- _Eingabedaten_

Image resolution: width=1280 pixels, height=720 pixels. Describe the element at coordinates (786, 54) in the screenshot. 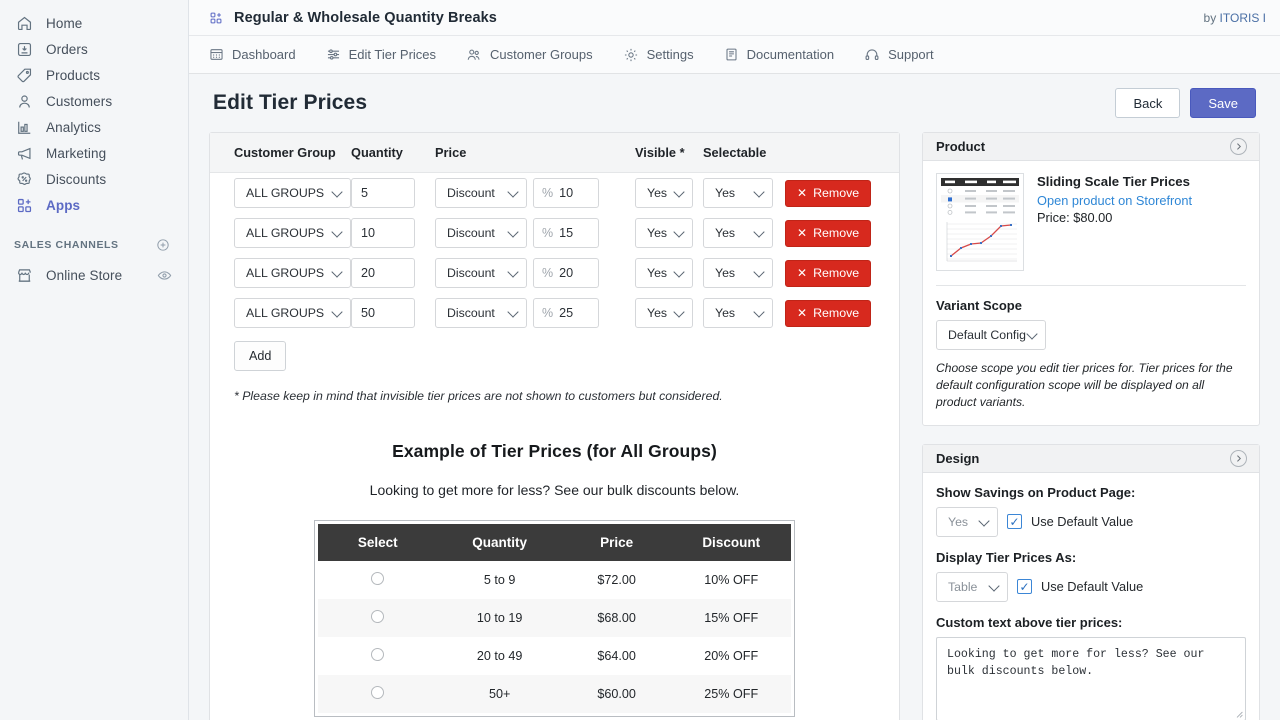

I see `tab-documentation: Documentation` at that location.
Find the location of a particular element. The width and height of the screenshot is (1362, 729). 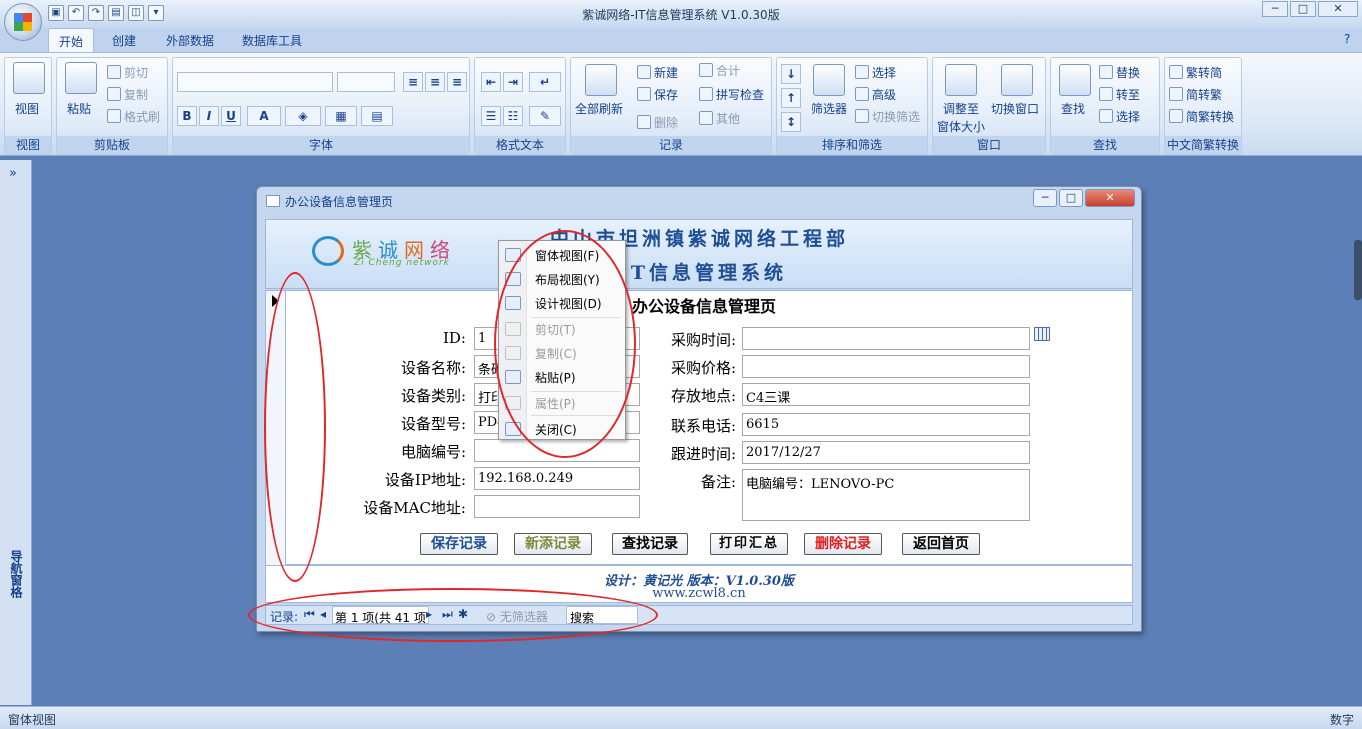

font-name-combo is located at coordinates (255, 82).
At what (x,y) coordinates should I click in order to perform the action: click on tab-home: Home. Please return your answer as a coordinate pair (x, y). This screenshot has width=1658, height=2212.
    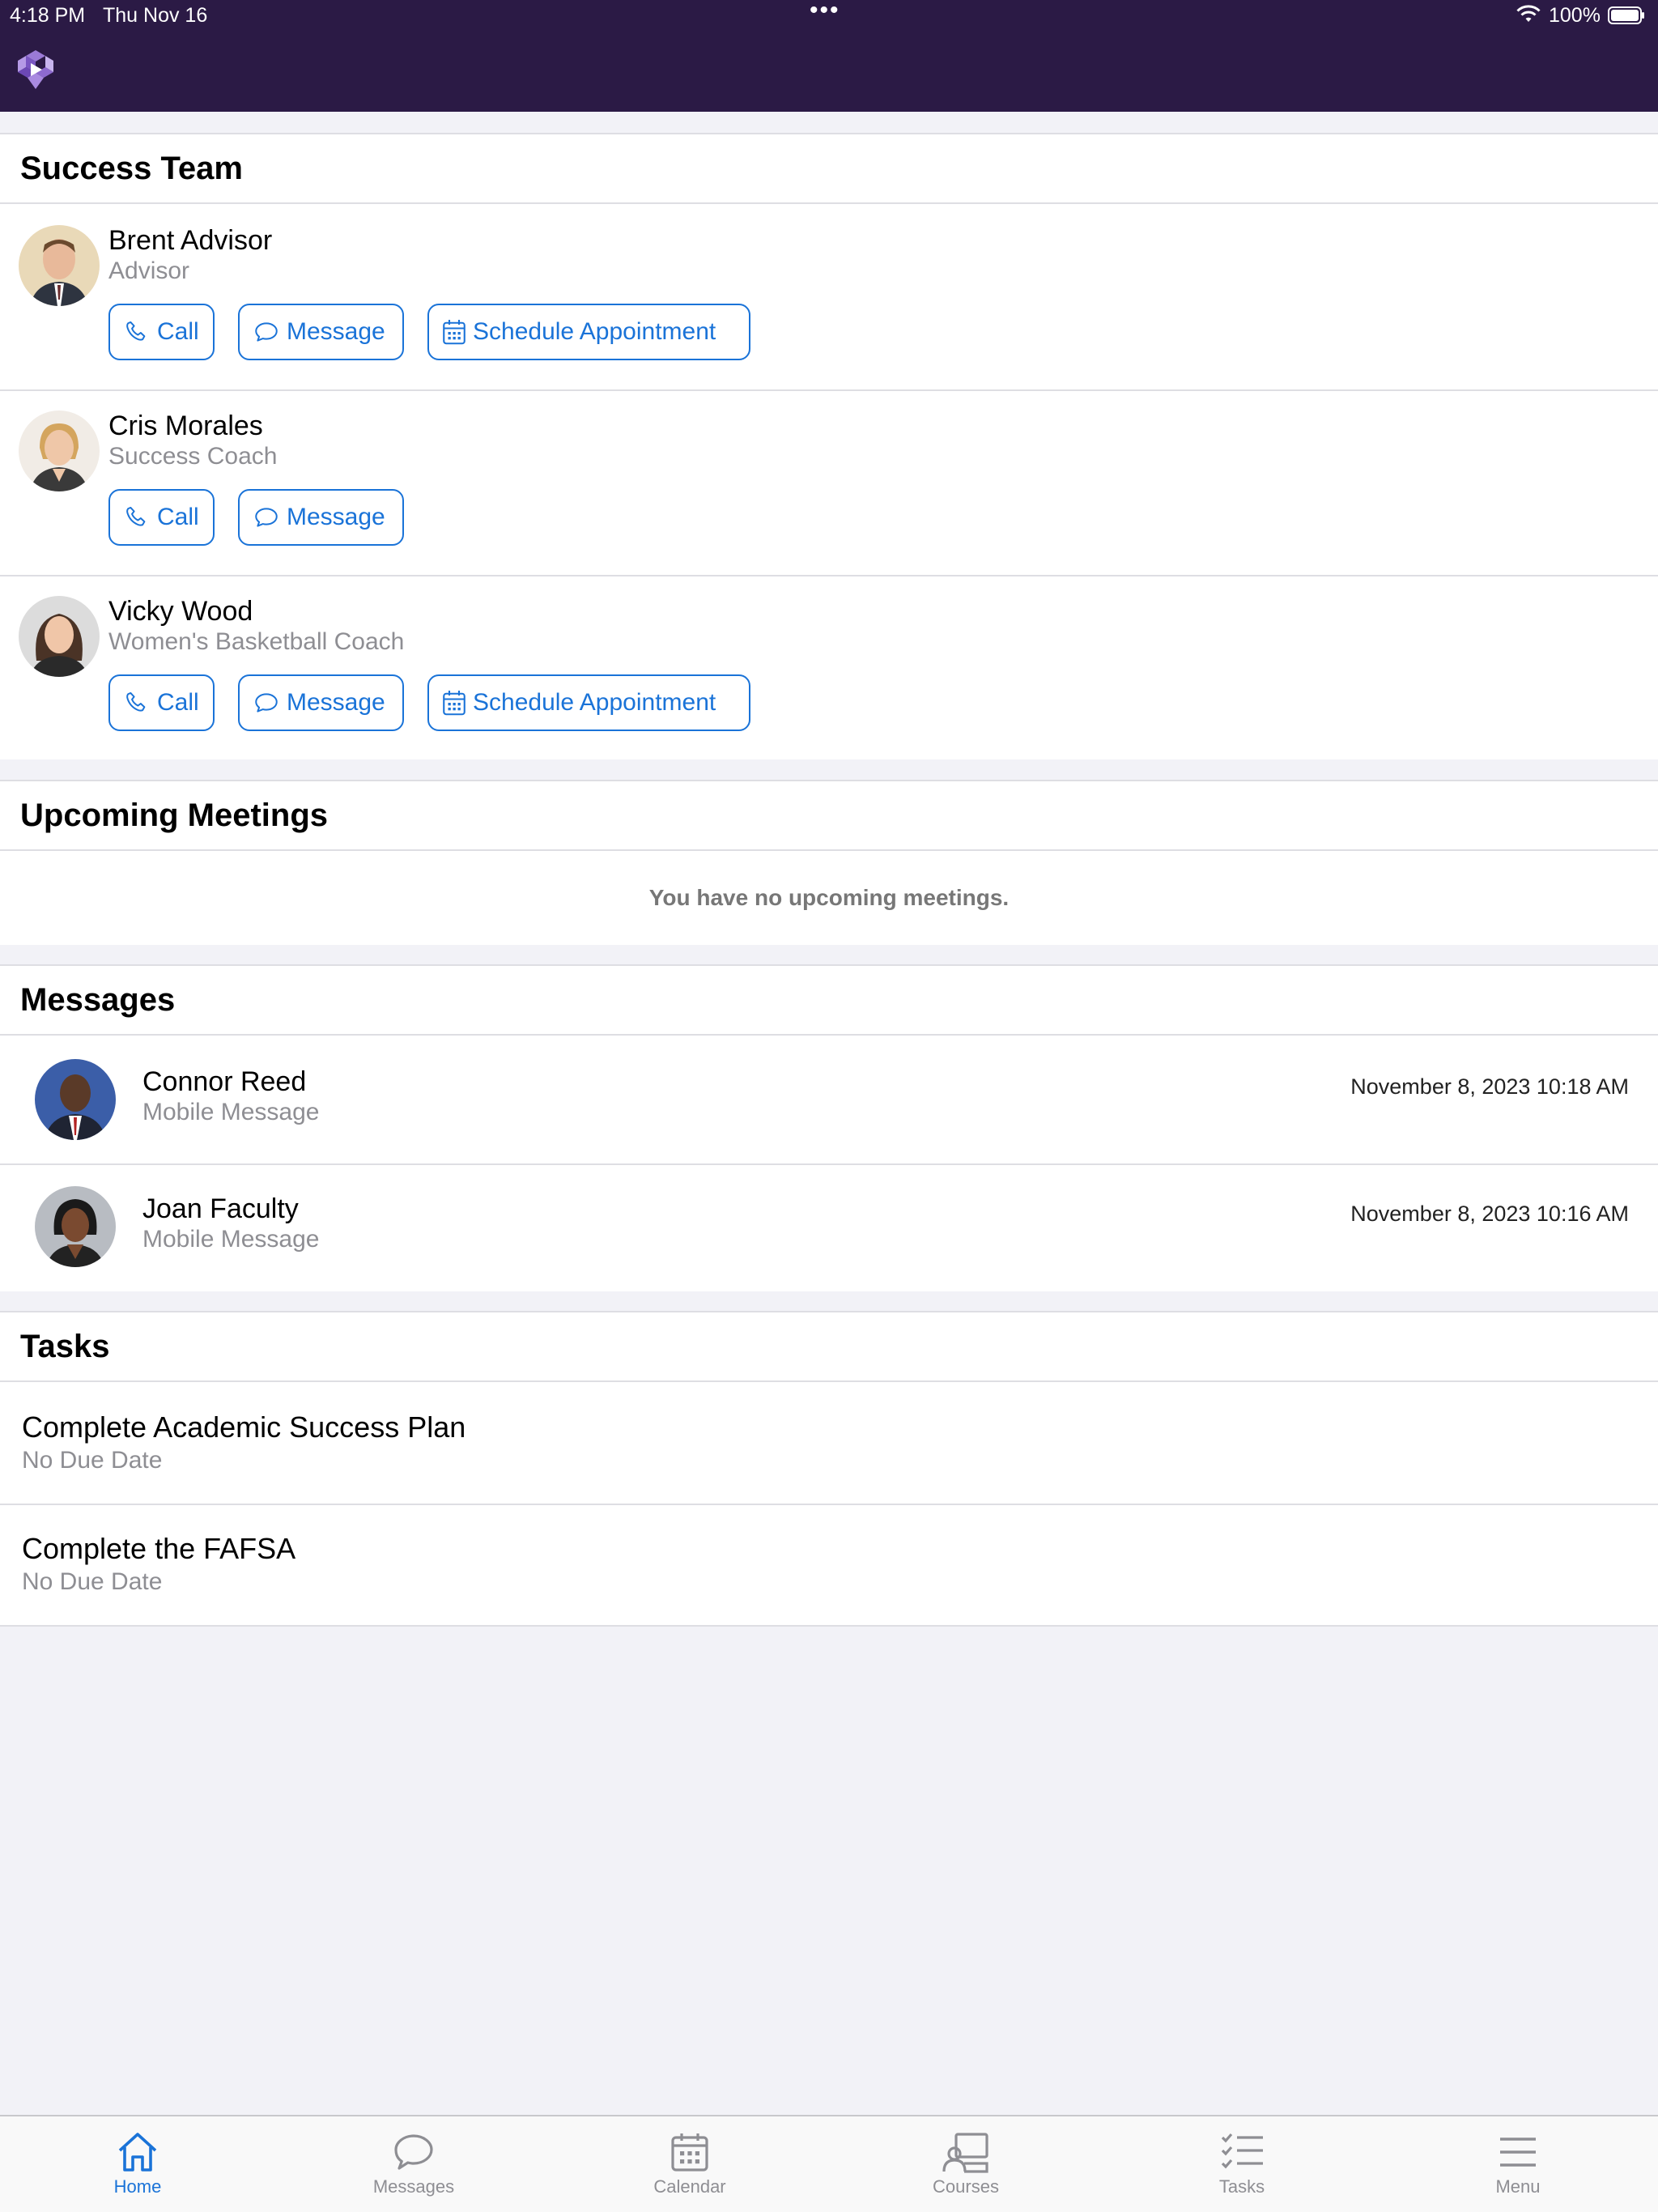
    Looking at the image, I should click on (138, 2164).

- _Aufgabe_
Bearbeite die Einträge oben, indem du "screenshot" durch "screen capture" ersetzt und alles andere unverändert lässt. Die Bilder gehören nicht in die Antwort.

- _Lösung siehe unten_
Image resolution: width=1280 pixels, height=720 pixels. Describe the element at coordinates (786, 54) in the screen capture. 

I see `tab-documentation: Documentation` at that location.
Find the location of a particular element. The width and height of the screen capture is (1362, 729). 

font-name-combo is located at coordinates (255, 82).
At what (x,y) coordinates should I click in order to perform the action: click on tab-home: Home. Please return your answer as a coordinate pair (x, y). This screen capture has width=1658, height=2212.
    Looking at the image, I should click on (138, 2164).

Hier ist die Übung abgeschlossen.